RECORDS TO USE:

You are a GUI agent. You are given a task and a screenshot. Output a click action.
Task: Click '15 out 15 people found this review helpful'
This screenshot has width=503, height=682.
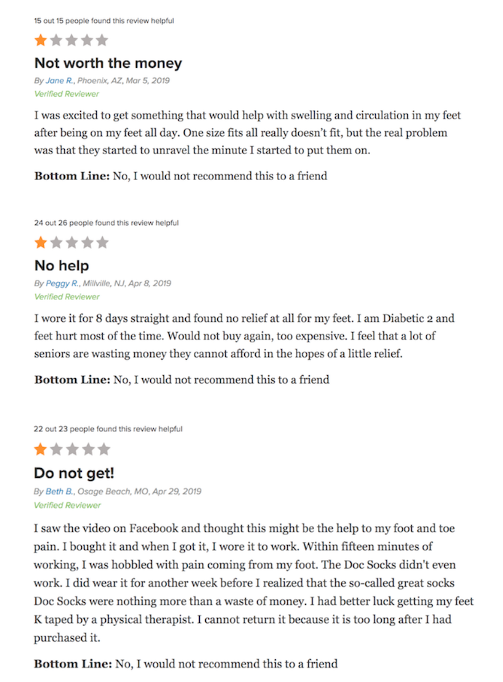point(104,21)
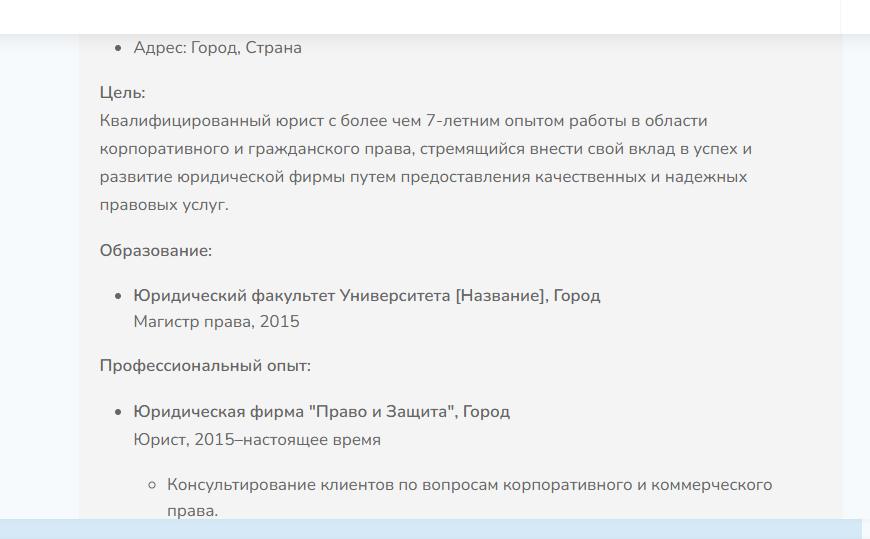Click the bullet before "Адрес"
870x539 pixels.
[x=119, y=48]
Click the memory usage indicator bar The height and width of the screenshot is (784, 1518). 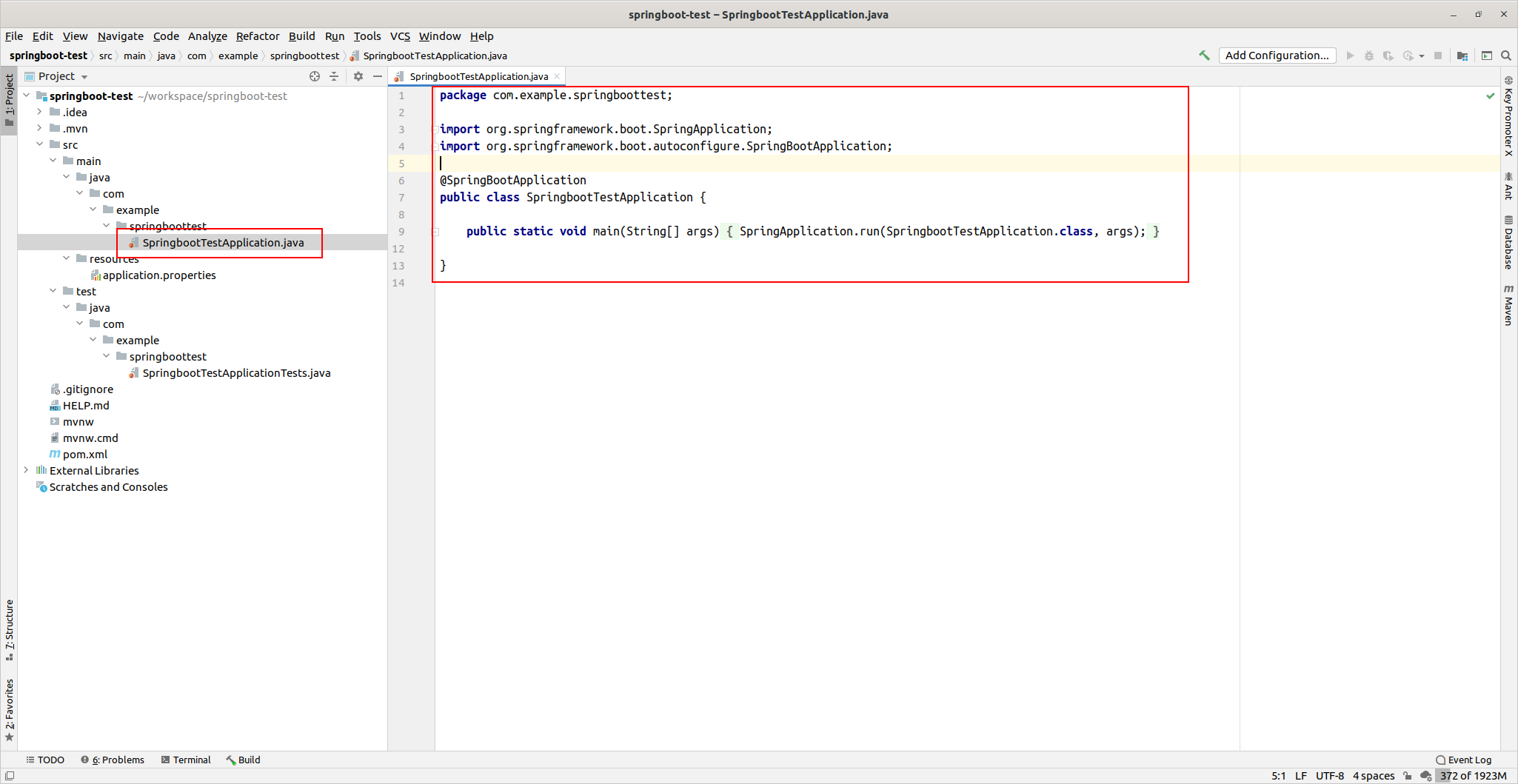point(1473,776)
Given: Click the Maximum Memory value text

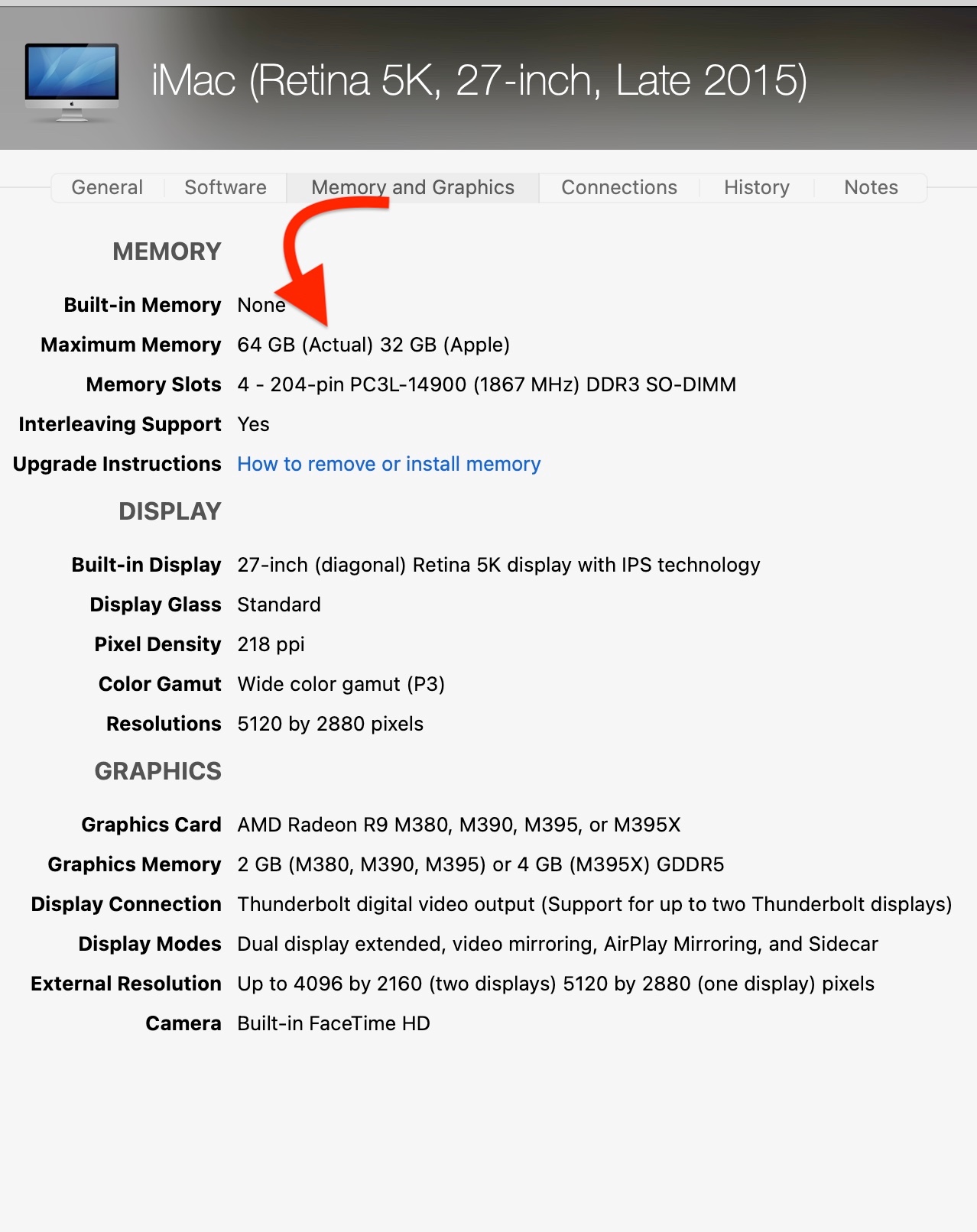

TASK DIRECTIONS: Reproduce the data verbatim from its first line through the line containing "[x=119, y=48]", inclusive. Omit the pictures from the reproduction.

OUTPUT OF THE EXERCISE:
You are a GUI agent. You are given a task and a screenshot. Output a click action.
Task: Click '15 out 15 people found this review helpful'
This screenshot has width=503, height=682.
point(104,21)
Click the bullet before "Адрес"
870x539 pixels.
[x=119, y=48]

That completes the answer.